Aucun doute, donc, Sarkozy sera candidat à la primaire de l´UMP de 2016. Il veut prendre sa revanche sur François Hollande. La standing ovation qui a salué la fin de son intervention confirme que les militants en sont ravis. Mais que trois anciens Premiers ministres de droite, Édouard Balladur, Alain Juppé et François Fillon, se soient abstenus de se lever pour participer à cette liesse laisse à penser que l´ancien président rencontrera quelques obstacles dans son camp.
À ma gauche, François Fillon. L´ancien Premier ministre est sorti de la réunion du 8 juillet en grommelant : « Nicolas nous a donné une leçon, mais il nous a dit de faire tout ce qu´il nous a empêchés de faire pendant cinq ans. » Ou encore : c´est Sarkozy qui a « foiré sa campagne et planté les finances du parti ». Mais son silence en assemblée a laissé croire qu´il n´avait pas le courage d´affronter celui qui le traita un jour de « collaborateur ».
La riposte est venue le 11 juillet à La Grande-Motte, près de Montpellier, où il avait réuni six cents de ses partisans. Devant eux, il a martelé que « l´UMP ne peut pas vivre immobile, congelée, au garde-à-vous dans l´attente de l´homme providentiel ». Quand on perd des élections, on ne se cherche pas d´excuses et on se livre à une autocritique. Exercice auquel l´ancien Premier ministre, lui, ne rechigne pas. « Notre économie n´a pas été suffisamment modernisée, a-t-il reconnu. Notre modèle social n´a pas été repensé en profondeur, et notre pacte républicain est resté fragile malgré nos efforts pour faire reculer la délinquance. »
L’UMP et le FN irréconciliables
Bref, il présente Sarkozy comme un homme du passé qui n´a pas eu le courage de réduire les déficits, d´en finir avec les 35 heures ou de réformer l´organisation territoriale de la France. Mais il va plus loin et met en garde ceux qui veulent faire de l´UMP un « parti protestataire », voire populiste, qui épouserait « toutes les démagogies » et s´allierait « avec n´importe qui pour promettre n´importe quoi ». La stratégie à adopter face au Front national est la « différence d´approche irréconciliable » avec son concurrent. Ce qui lui permet de prendre une posture centriste délaissée par ce dernier : « Je hais la xénophobie, qui est une dégradation de l´âme, mais je dénonce l´angélisme qui la nourrit. » Conclusion : « L´UMP n´a pas vocation à ramper devant l´extrême droite. »

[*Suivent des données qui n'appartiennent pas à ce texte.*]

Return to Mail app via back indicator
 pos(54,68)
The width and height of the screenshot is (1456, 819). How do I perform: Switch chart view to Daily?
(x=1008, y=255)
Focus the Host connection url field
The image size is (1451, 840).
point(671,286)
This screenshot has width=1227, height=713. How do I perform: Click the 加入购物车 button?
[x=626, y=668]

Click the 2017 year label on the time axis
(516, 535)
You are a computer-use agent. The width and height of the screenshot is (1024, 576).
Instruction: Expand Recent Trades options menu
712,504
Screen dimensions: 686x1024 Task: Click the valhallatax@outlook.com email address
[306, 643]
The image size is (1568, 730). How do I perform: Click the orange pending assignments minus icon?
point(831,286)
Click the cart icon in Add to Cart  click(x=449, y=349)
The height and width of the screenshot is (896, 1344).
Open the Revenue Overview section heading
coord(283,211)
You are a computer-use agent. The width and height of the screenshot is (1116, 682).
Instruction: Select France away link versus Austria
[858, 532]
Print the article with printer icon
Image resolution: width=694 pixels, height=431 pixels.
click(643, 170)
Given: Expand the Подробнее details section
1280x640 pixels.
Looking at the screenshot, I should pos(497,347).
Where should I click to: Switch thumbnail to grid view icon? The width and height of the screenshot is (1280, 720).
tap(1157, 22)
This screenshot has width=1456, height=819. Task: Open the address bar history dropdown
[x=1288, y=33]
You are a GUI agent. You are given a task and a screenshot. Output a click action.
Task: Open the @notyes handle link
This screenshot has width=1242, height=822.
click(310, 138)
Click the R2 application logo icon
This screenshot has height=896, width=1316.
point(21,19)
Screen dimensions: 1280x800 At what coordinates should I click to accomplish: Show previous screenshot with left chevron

On ne s´étonnera pas qu´Éric Ciotti, député des Alpes-Maritimes et soutien de François Fillon, crédite celui-ci de trois atouts : « La sincérité, la vérité et la réforme. » On ne s´étonnera pas davantage qu´Henri Guaino, député des Yvelines et chantre de Sarkozy, ne voie dans le discours de La Grande-Motte que « perfidie » et « trahison affective ». Pas de surprise non plus de la part d´Alain Juppé – qui se verrait bien candidat de recours – quand il ironise : « Au moment où l´UMP a plus que jamais besoin d´unité et de solidarité, les meilleurs d´entre nous ne trouvent rien de mieux que d´échanger quelques gracieusetés et d´engager la bataille de 2017. Supergénial ! »
Prochain round dans un mois. François rassemblera ses amis dans la Sarthe le 28 août. Et Nicolas les siens à Arcachon le 1er septembre. Le match s´annonce indécis. Car si Nicolas l´emporte chez les militants, qui, pour les trois quarts d´entre eux, le veulent comme candidat à la présidentielle, 62 % des personnes interrogées par l´institut BVA pour Le Parisien souhaitent qu´il ne se représente pas. Pis, 53 % de celles que l´Ifop a sondées pour Paris Match ont de François un avis favorable, et seulement 42 % de Nicolas.
Comme l´a reconnu un partisan de ce dernier : « L´UMP, c´est fait ; reste à reprendre la France. » Ce n´est pas gagné.